Microsoft server president Bob Muglia late this week confirmed a broader shift at the company away from Silverlight on the web and towards HTML5. Silverlight was now primarily the development platform for Windows Phone 7, but more cross-platform efforts would rely on the more universal standard. Muglia stressed to ZDNet that Silverlight would still run on Macs and (indirectly) Linux systems, but HTML5 was the only guarantee of support for the iPhone and Pad.
"HTML is the only true cross platform solution for everything, including [the] iOS platform," he said.
Evidence of the company's switch came during the opening keynote for Microsoft's PDC event, where the company showed Internet Explorer 9 primarily running HTML5 demos. It emphasized that advanced code such as animations, effects and video would always run even on competing browsers and operating systems. IE9 would chiefly provide a better experience through hardware graphics acceleration and enable some sites that might run poorly on other platforms.
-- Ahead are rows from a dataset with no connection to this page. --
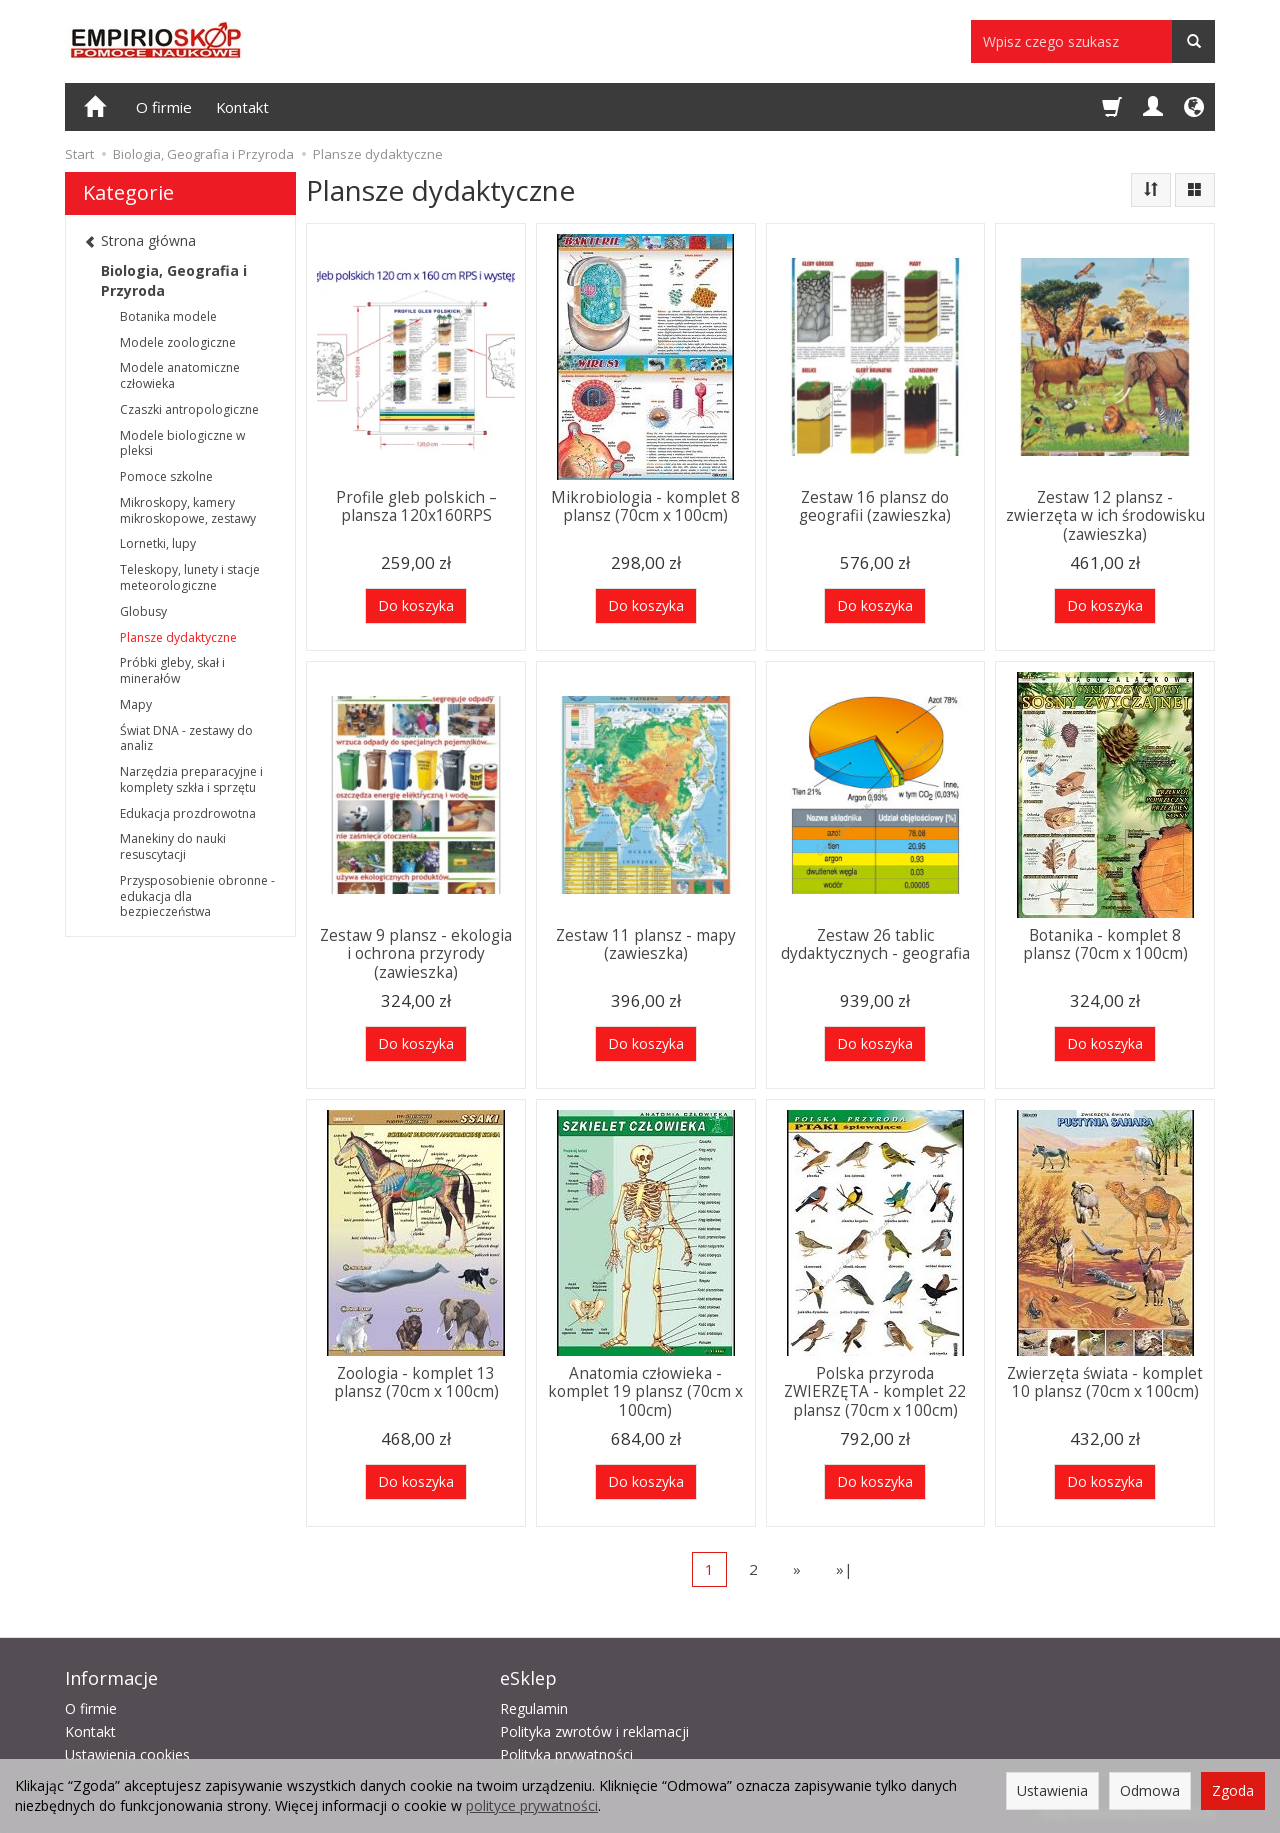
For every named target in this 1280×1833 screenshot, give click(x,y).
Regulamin (534, 1708)
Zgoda (1233, 1790)
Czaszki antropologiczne (189, 409)
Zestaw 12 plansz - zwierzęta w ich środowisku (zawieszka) (1105, 516)
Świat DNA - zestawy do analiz (186, 738)
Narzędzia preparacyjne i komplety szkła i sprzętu (191, 779)
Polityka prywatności (566, 1754)
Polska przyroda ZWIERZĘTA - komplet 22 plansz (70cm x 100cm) (875, 1392)
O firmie (164, 107)
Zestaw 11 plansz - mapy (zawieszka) (646, 944)
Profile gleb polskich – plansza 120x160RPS (416, 506)
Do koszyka (416, 605)
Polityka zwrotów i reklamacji (594, 1731)
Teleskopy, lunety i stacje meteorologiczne (190, 577)
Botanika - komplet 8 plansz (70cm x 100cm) (1105, 944)
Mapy (136, 704)
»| (844, 1569)
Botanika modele (168, 316)
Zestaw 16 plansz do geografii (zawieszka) (875, 506)
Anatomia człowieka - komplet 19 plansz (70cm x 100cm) (645, 1392)
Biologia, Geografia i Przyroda (174, 280)
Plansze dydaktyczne (178, 637)
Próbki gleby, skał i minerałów (172, 670)
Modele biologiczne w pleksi (182, 443)
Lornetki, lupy (158, 543)
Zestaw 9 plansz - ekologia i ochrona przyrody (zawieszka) (416, 954)
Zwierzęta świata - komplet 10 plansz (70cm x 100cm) (1105, 1382)
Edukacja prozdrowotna (188, 813)
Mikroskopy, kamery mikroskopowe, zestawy (188, 510)
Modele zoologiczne (178, 342)
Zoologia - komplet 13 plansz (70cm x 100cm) (416, 1382)
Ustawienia (1052, 1790)
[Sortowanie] (1151, 190)
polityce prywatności (532, 1805)
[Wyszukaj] (1193, 41)
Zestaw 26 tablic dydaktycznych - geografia (875, 944)
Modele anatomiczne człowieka (180, 375)
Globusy (143, 611)
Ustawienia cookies (127, 1754)
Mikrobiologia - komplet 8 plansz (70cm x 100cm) (645, 506)
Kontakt (242, 107)
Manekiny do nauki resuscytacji (173, 846)
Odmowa (1150, 1790)
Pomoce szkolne (166, 476)
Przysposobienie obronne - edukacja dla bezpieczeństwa (197, 896)
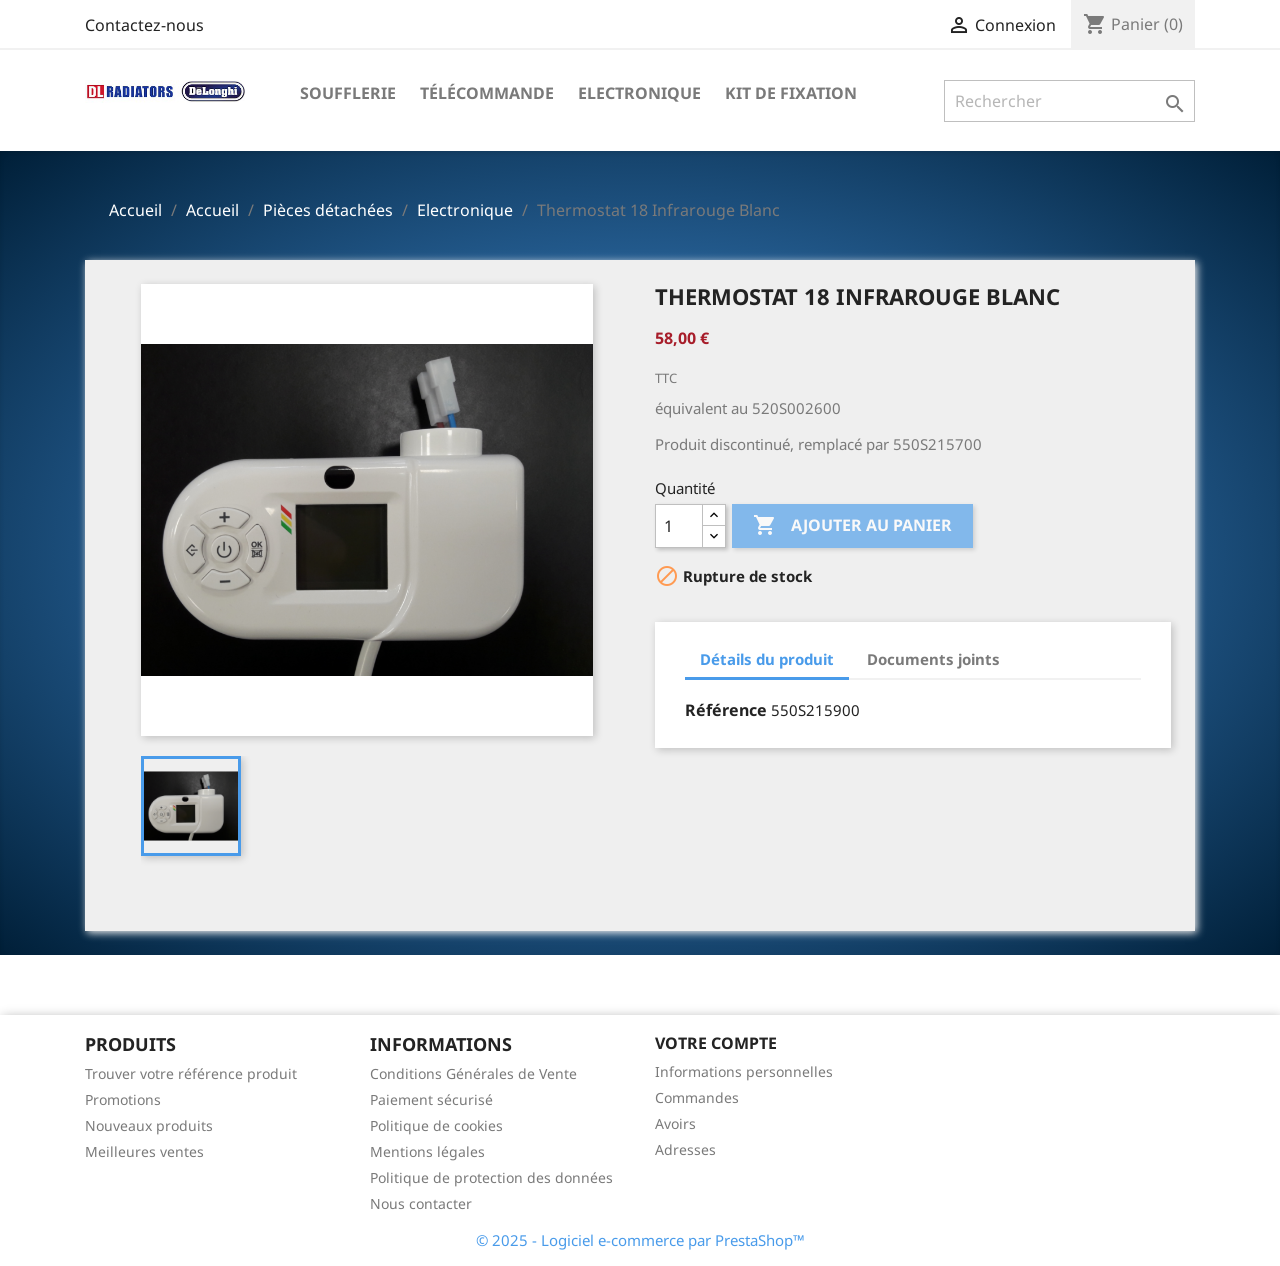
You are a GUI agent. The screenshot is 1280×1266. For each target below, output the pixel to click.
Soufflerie (348, 93)
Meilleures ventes (144, 1151)
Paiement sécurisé (431, 1099)
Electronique (639, 93)
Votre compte (716, 1043)
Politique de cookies (436, 1125)
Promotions (123, 1099)
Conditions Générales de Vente (473, 1073)
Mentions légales (427, 1151)
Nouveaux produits (149, 1125)
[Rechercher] (1069, 101)
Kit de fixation (791, 93)
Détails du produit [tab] (767, 659)
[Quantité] (679, 526)
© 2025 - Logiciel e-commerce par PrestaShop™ (640, 1240)
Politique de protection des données (491, 1177)
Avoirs (675, 1123)
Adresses (685, 1149)
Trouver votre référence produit (191, 1073)
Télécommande (487, 93)
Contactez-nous (144, 25)
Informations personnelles (744, 1071)
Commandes (697, 1097)
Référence (726, 710)
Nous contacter (421, 1203)
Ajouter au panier (852, 526)
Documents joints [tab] (933, 659)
The formal backing is a symbolic blow to Adobe. Microsoft has been willing to adopt Flash and should eventually add support in WP7, but the policy upends Adobe's view that Flash is the ideal cross-platform approach to web apps. It likewise supports Apple's emphasis on HTML5 and may lead to more mobile websites optimized for HTML5, since both Apple and Microsoft are now publicly embracing the technology. Google and HP/Palm have also been advocates of HTML5 even as they have claimed mobile Flash is important.
Adobe has provided support for HTML5 and has been working on conversion tools to port Flash to the more universal format, but it has routinely maintained that Flash is used by most video sites and nearly all web games.